Indah pun menggarisbawahi ketentuan UMP ini hanya berlaku bagi pekerja dengan masa jabatan di bawah satu tahun, sehingga kenaikannya sangat tipis. Dia menyebutkan dari sekitar 50 juta total pekerja formal, sekitar 3,8 persen atau 1,9 juta di antaranya merupakan pekerja dengan masa kerja di bawah 1 tahun yang berhak mendapatkan gaji sebesar UMP.

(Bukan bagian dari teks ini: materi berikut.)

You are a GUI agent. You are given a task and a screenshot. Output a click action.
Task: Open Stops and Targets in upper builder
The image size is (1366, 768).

Menurut Indah, setiap kepala daerah memiliki alasan masing-masing dalam menetapkan UMP tersebut. Namun, ia menekankan tujuan penetapan UMP hanya untuk menjaga supaya para pekerja dengan masa kerja di bawah satu tahun tidak terjebak dalam kemiskinan karena dibayar upah murah.
Sedangkan kenaikan upah bagi pekerja yang masa kerjanya sudah di atas 1 tahun, ujarnya, harus ditetapkan sesuai dengan hasil kerja, produktivitas, dan kemampuan perusahaan. Dengan demikian, menurut dia, kenaikan upah pada pekerja dengan masa kerja di atas satu tahun akan lebih signifikan.

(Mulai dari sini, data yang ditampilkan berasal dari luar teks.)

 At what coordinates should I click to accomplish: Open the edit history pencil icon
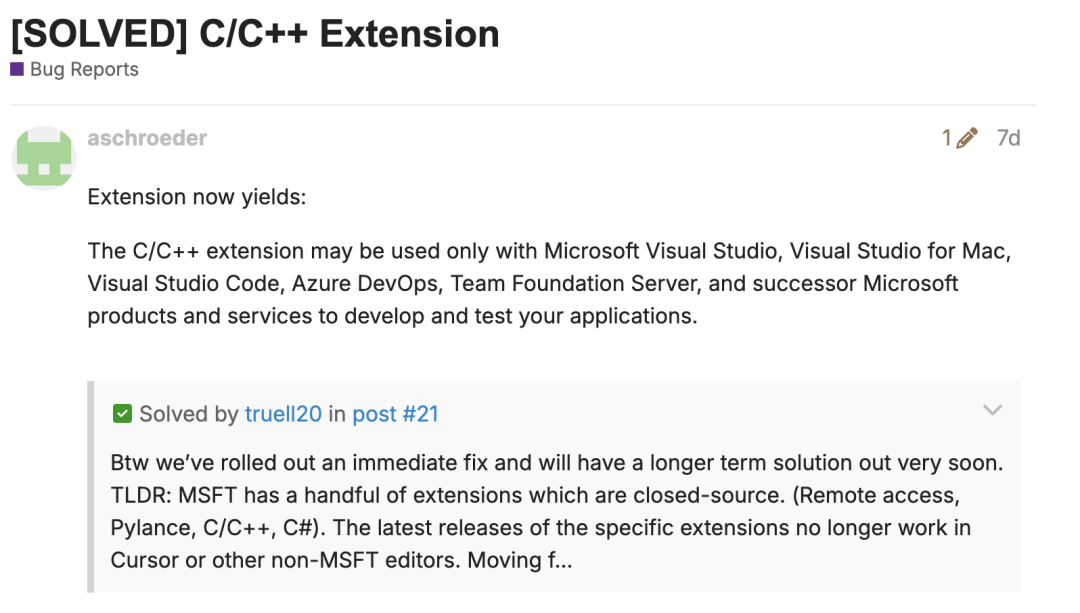pos(967,138)
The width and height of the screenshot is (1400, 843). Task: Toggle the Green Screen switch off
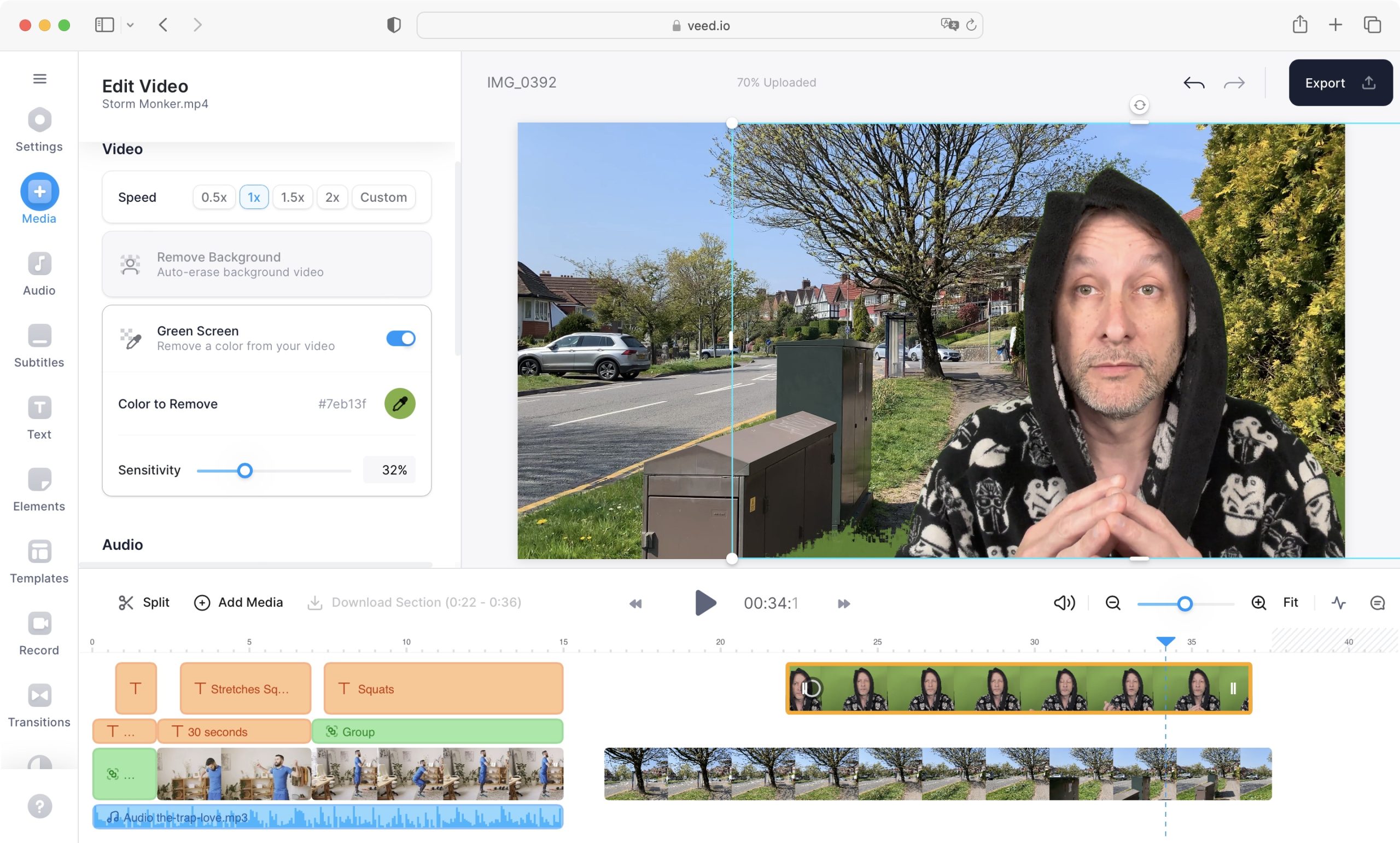coord(401,339)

Tetapi, ia mengatakan pemerintah tak mengatur atau tidak memiliki regulasi dalam penetapan upah bagi pekerja dengan masa kerja di atas 1 tahun. Keputusan ini, ucap Indah, dirundingkan secara tripatrit yakni bersama pihak perusahaan dan setrikat pekerja atau buruh.

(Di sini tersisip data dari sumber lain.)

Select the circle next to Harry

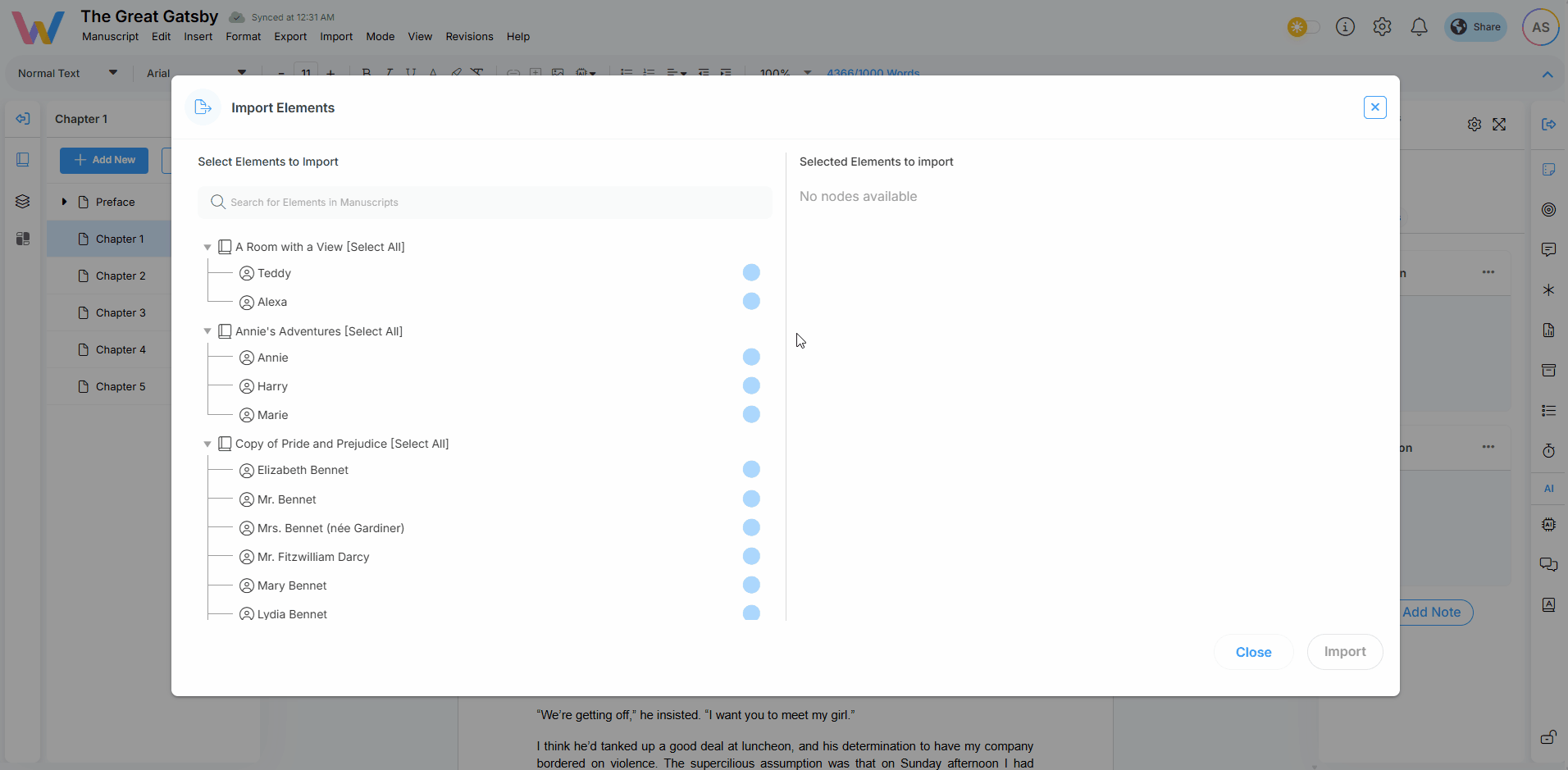751,385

Kendati demikian, formula yang ditetapkan pemerintah dinilai dapat membuat upah riil menurun. Direktur Institut for Demographic and Poverty Studies Yusuf Wibisono menilai bilangan alfa seharusnya bisa semakin tinggi jika suatu industri bersifat padat karya. Tetapi, kenaikannya rendah karena terhambat pada patokan rentang alfa 0,1-0,3 yang ditetapkan pemerintah.
Walhasil, menurutnya, kenaikan UMP akan selalu konservatif. Ia berpendapat, seharusnya rentang alfa yang adil bagi pekerja dan dunia usaha adalah 0,4-0,7.